La ville est très-riche en palais, en grands édifices municipaux, en églises et couvents ; mais ces monuments sont en général d’assez mauvais goût et ne méritent guère d’être visités. La gloire d’Aci-Reale, c’est l’incomparable vue dont elle jouit sur la mer et sur l’Etna. Le plateau qui porte les maisons de la ville se compose de sept coulées de lave vomies successivement par le volcan à des époques inconnues, et se terminant, du côté de la mer, par une falaise de plus de cent mètres d’élévation, où l’on voit distinctement les assises superposées des anciens courants de pierre fondue.
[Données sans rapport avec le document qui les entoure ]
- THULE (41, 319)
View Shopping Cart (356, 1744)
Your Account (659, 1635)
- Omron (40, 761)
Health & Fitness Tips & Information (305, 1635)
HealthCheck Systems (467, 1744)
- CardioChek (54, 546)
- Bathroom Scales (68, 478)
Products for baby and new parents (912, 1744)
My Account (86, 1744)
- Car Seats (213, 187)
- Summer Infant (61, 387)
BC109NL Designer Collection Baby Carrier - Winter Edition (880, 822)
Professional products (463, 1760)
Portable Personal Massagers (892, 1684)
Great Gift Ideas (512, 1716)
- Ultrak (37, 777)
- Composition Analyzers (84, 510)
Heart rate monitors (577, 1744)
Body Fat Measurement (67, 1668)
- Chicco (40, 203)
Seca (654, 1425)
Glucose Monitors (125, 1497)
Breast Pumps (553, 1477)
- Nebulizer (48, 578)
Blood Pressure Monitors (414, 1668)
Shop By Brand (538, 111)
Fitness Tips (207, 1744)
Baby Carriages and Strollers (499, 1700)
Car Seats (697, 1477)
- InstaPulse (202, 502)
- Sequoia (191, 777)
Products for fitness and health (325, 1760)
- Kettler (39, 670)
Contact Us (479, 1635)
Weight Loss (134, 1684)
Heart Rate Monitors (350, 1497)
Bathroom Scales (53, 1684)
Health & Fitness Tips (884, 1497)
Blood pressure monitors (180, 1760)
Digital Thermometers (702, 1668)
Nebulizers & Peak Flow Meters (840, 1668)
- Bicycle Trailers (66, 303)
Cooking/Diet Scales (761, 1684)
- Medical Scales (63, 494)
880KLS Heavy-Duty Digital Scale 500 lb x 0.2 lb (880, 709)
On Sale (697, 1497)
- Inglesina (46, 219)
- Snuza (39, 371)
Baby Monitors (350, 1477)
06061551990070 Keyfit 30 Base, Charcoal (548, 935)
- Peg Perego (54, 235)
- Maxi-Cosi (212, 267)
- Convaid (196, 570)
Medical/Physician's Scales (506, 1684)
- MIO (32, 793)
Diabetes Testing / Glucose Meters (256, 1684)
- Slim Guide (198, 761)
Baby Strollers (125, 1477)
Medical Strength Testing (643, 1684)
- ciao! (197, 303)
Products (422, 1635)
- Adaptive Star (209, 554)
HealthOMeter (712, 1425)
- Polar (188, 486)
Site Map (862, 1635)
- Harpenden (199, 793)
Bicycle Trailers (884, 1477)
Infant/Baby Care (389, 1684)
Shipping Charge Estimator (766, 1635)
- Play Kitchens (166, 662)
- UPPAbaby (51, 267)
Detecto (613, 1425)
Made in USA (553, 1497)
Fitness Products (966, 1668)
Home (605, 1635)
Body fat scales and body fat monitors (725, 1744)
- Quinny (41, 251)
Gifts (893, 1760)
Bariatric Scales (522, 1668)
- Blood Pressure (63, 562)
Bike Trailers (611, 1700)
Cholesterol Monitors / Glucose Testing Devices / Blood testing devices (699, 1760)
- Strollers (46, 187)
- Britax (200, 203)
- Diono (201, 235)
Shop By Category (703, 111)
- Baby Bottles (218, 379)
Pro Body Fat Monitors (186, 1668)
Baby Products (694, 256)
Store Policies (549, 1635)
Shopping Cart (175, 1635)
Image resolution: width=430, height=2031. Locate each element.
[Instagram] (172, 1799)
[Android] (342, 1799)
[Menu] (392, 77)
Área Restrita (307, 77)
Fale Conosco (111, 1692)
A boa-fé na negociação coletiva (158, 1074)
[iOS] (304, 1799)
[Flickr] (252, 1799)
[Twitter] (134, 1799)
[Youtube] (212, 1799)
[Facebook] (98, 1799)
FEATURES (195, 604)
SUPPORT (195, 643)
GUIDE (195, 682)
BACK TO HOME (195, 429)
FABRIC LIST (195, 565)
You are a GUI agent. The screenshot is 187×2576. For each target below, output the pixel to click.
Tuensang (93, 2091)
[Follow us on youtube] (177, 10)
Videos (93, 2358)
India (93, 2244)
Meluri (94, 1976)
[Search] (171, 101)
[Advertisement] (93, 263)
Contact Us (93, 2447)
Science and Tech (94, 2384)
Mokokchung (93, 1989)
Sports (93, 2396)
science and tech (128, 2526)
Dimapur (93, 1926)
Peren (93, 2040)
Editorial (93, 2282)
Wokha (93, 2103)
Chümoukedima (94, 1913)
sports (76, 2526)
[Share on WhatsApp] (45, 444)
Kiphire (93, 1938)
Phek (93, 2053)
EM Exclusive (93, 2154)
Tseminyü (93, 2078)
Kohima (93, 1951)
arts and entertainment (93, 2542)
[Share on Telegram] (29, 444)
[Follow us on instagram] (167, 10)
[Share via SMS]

La face extérieure du promontoire est tellement escarpée qu’il faut se pencher en dehors de la terrasse, si bien nommée du Belvédère, ou par dessus la voie ferrée construite au bord du précipice, si l’on veut apercevoir, à travers les tiges entremêlées des figuiers de Barbarie, les toits rouges des maisonnettes de pêcheurs et la ligue écumeuse des brisants.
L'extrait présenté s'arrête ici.